高いコストを払ってデザイン事務所や代理店に頼んだりすることが無くなる。
その上出張費の削減も出来るので会社としては有難い話である。

恐るべし!チャットGPTですが、
しかし何と小説まで書いてしまい芥川賞まで受賞してしまった。

芥川賞を受賞した九段さんは1990年生まれ。2021年、「悪い音楽」で
第126回文学界新人賞を受賞し、デビューした。
21年発表の「Schoolgirl」が芥川賞候補、22年文芸春秋刊の同作単行本
(「悪い音楽」併録)で芸術選奨文部科学大臣新人賞を受賞。
また、23年発表の「しをかくうま」で野間文芸新人賞を受賞している。

会見では「書き続けるということは、やはり一人ではどうしても
難しいものですから。
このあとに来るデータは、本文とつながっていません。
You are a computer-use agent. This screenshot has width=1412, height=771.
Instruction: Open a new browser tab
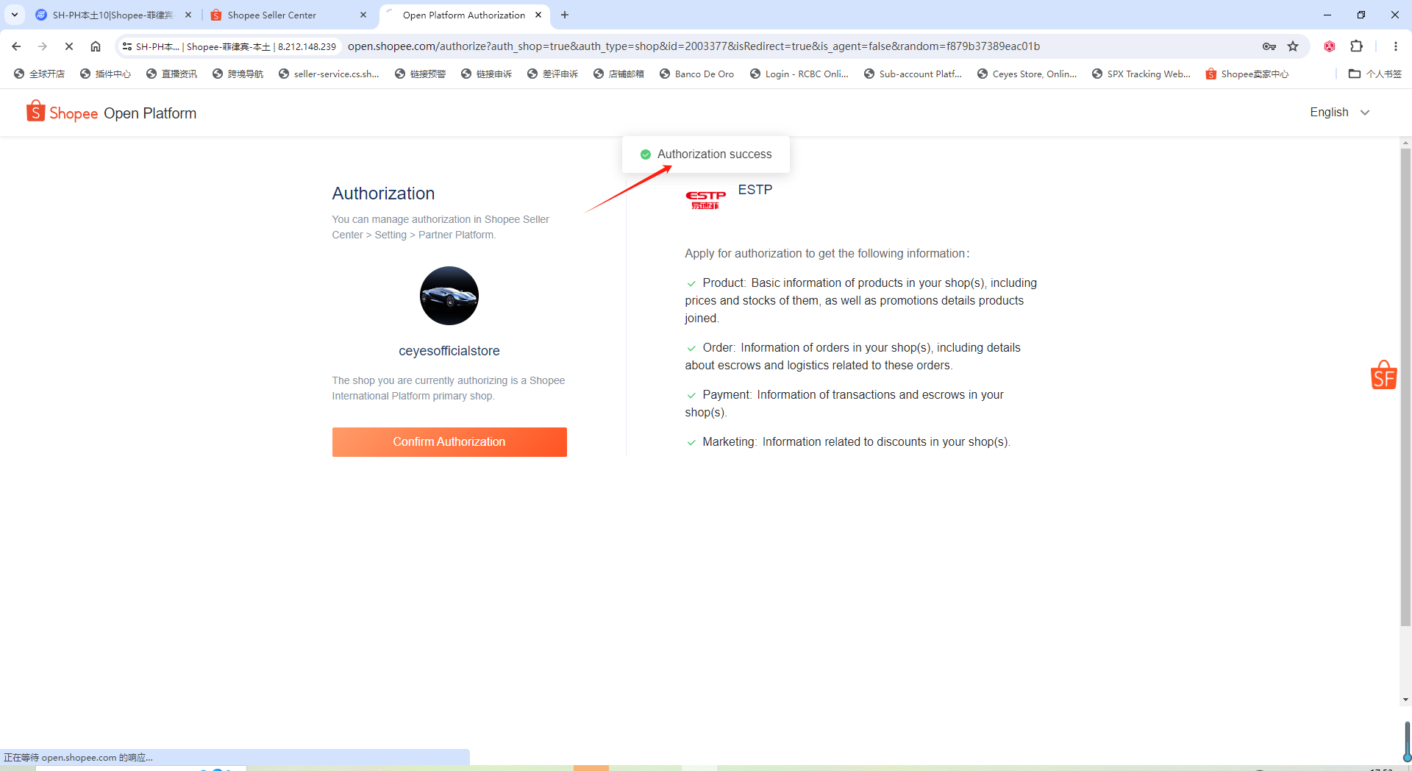tap(565, 15)
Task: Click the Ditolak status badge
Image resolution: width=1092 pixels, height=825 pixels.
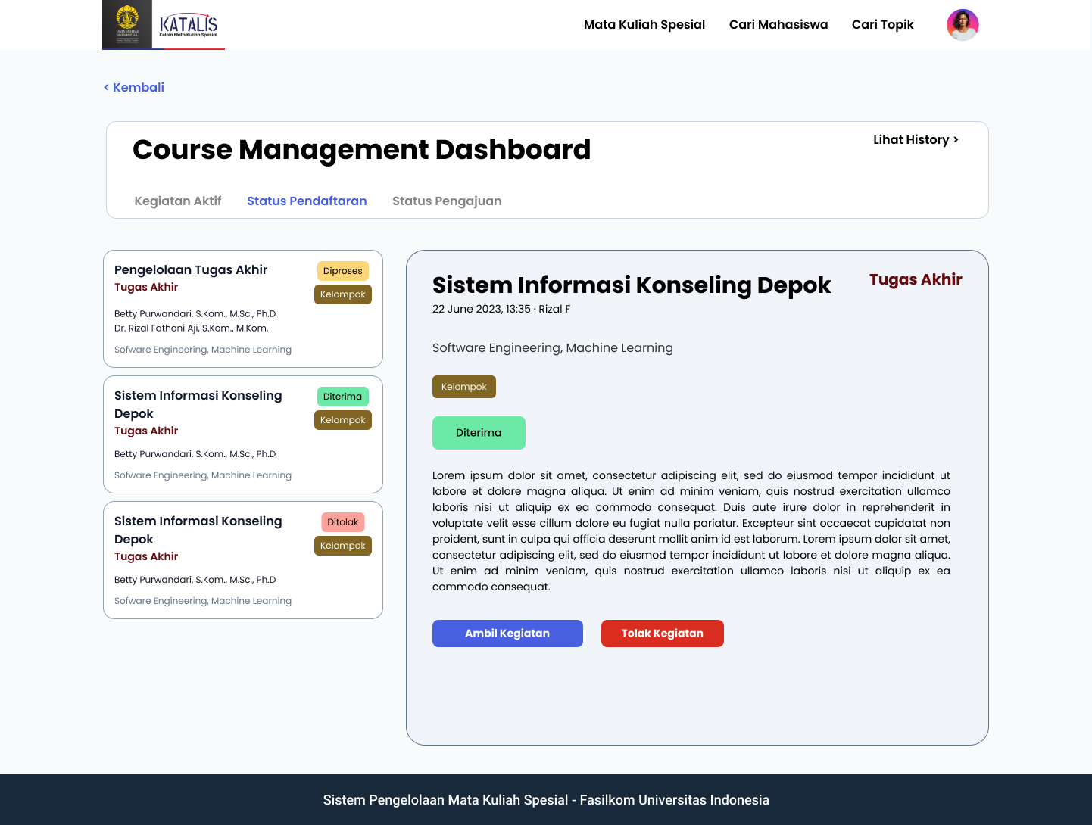Action: (x=342, y=522)
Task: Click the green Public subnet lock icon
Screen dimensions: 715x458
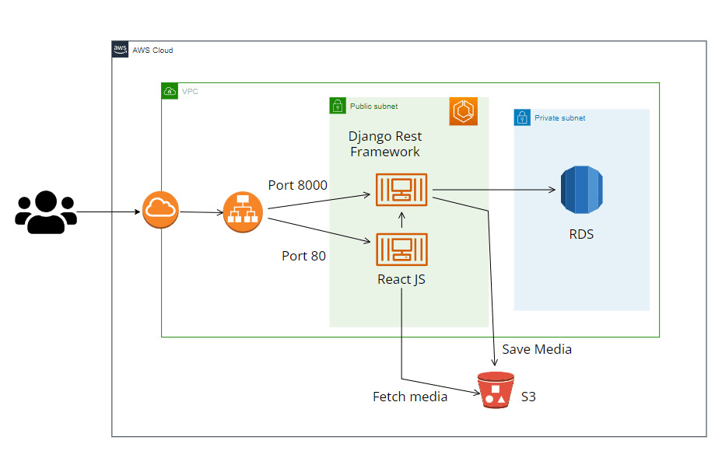Action: pos(338,105)
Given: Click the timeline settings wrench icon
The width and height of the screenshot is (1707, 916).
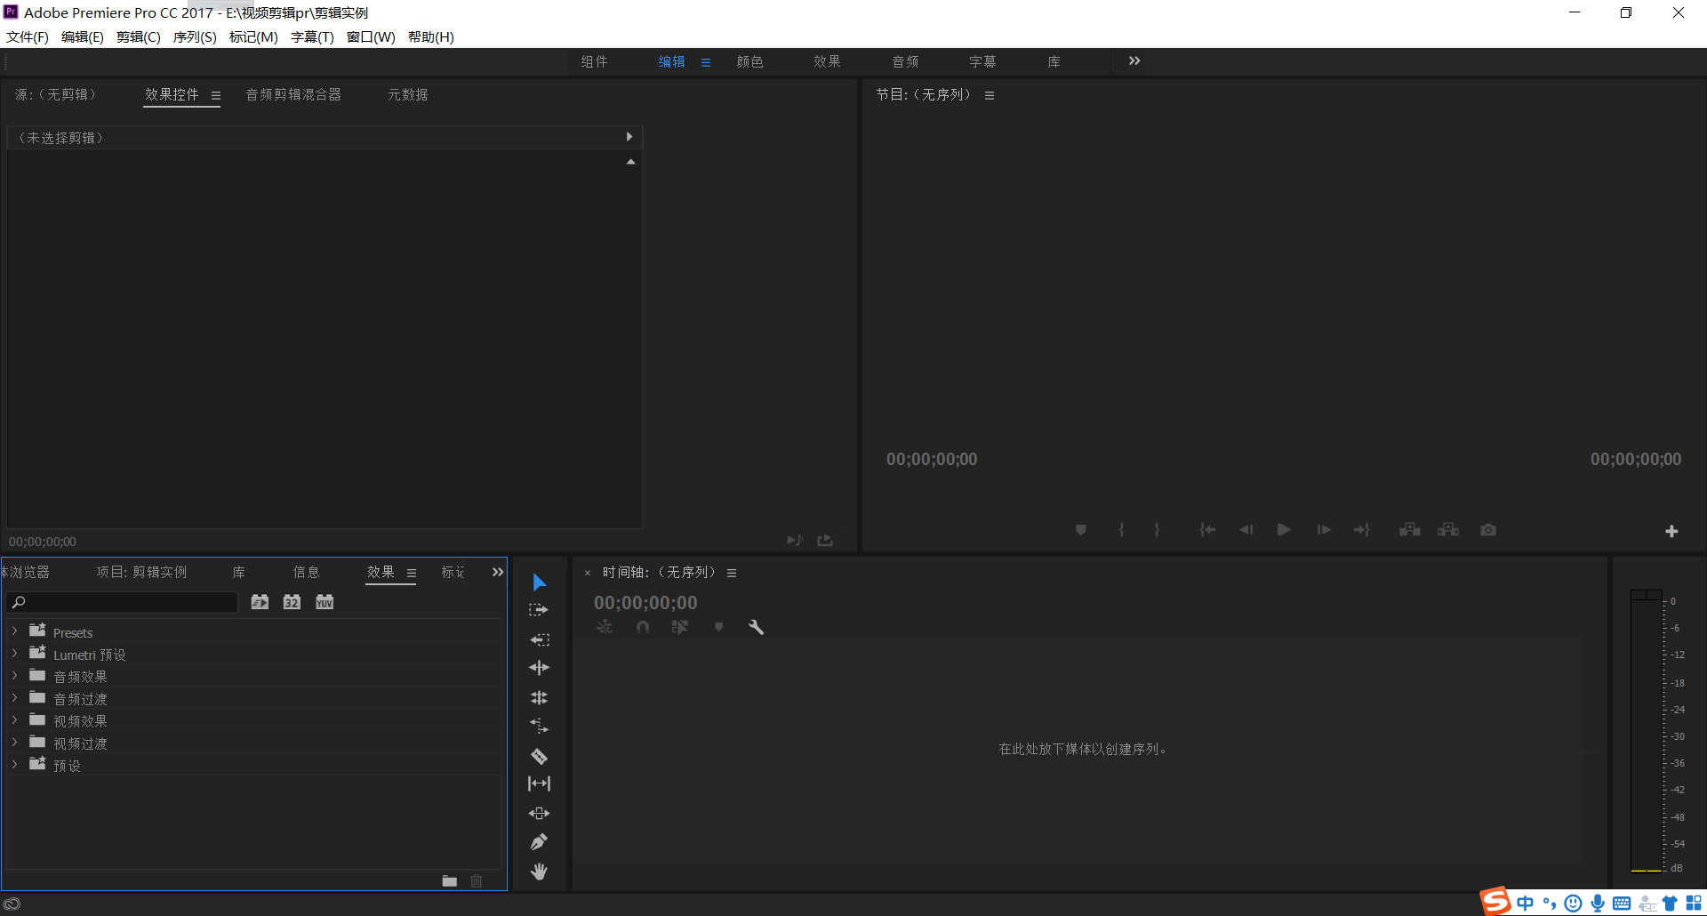Looking at the screenshot, I should tap(756, 627).
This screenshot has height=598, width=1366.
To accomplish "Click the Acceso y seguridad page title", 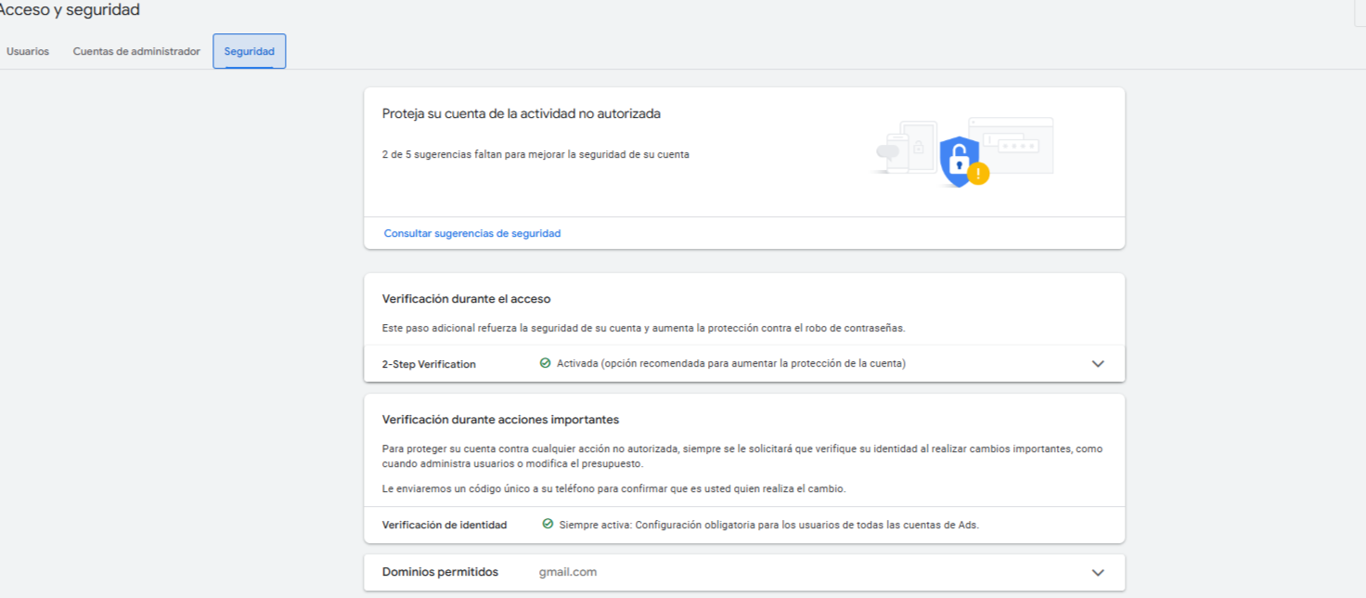I will (x=68, y=9).
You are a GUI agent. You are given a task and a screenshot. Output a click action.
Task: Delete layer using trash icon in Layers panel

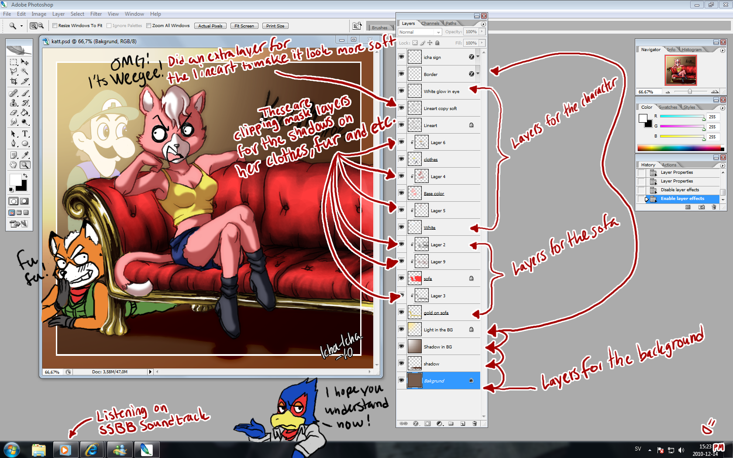(475, 424)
書き続ける力をくださる。
応援してくださる出版社の方、家族、友人、楽しみに読んでくださる
方々にありがとうございますとお伝えしたいです。
とにかくうれしい、感謝を伝えたいという気持ちでおります」と
緊張の表情で喜びをかみしめた。

また、AI時代に小説を書く意義を問われ、「今回の小説に関してはAIとか
チャットGPTとかを駆使して書いた小説でして。
全体の5%くらいは生成AIの文章をそのまま使っているところがある。
うまくこれからも利用しながら、かつ、自分の創造性を発揮できるような。
うまく付き合っていきたいと考えております」と述べた。

自身の生活で「誰にも言えないようなことを人工知能に相談したりした
ことはありますね」と振り返り、
「AIが期待したことを言ってくれなかったりした場合に、主人公のセリフに
反映させてみたりということはいくつもありました」と語った。

私も試しにチャットGPTで小説を書いてみた。

作風は倉田百三(くらたももぞう)
テーマは「愛と認識の出発」を入力した。

「遠い未来の都市、認識の進んだ社会に住む若き哲学者、倉田百蔵は、
愛に関する新しい理論を模索していた。彼は都市の喧騒を離れ、
自然の中で静かなひと時を過ごすことを決意した。

山小屋に到着した百蔵は、自然と対話し、内なる認識の深さに気づきました。
ある日、彼は森の中で出会った神秘的な存在から愛について啓示を受けます。
この出会いが百蔵の新しい哲学的考えを生み出す原点となったのです。

百蔵は新しい認識の視点から愛を探究し、社会においても新たな価値を
提案しました。彼の言葉と考えは次第に広まり、人々は彼の哲学に共感し、
新たな出発への意識が広がっていった。」

これは架空の物語であり、倉田百蔵の具体的な著作を基にしていませんが、
愛と認識に焦点を当て、新しい出発への旅を描いています。

この文章が1~2秒で回答されたのです。
もっと素材を提供すれば次から次に新しい文章が提案されます。

AIを好きだ嫌いだという時代ではなく使いこなせるかが重要です。
チャットGPTを使えば、この「恩学」のブログも数秒で書けることになる。

SNS上で交わされる「感動した話」「泣ける話」「救いの話」など、
事実かフェイクか分からなくなります。
ますます子供たちの感情から人間らしさが消えてしまいます。

メタバースの中では恋愛も結婚もできるという。
その内に架空の世界で子供を持っこともできる。

しかし、いくらチャットGPTが使いこなせても我々が食べる食料は作れない。
耕す行為は人間が汗水流して労働の結果でしか生まれて来ないからである。
早急にAIと人間の共存を真剣に考えなければならない。

近未来はもう手の届くところまで来ています。
ザ・クリエイター/創造者が現実の世界へ。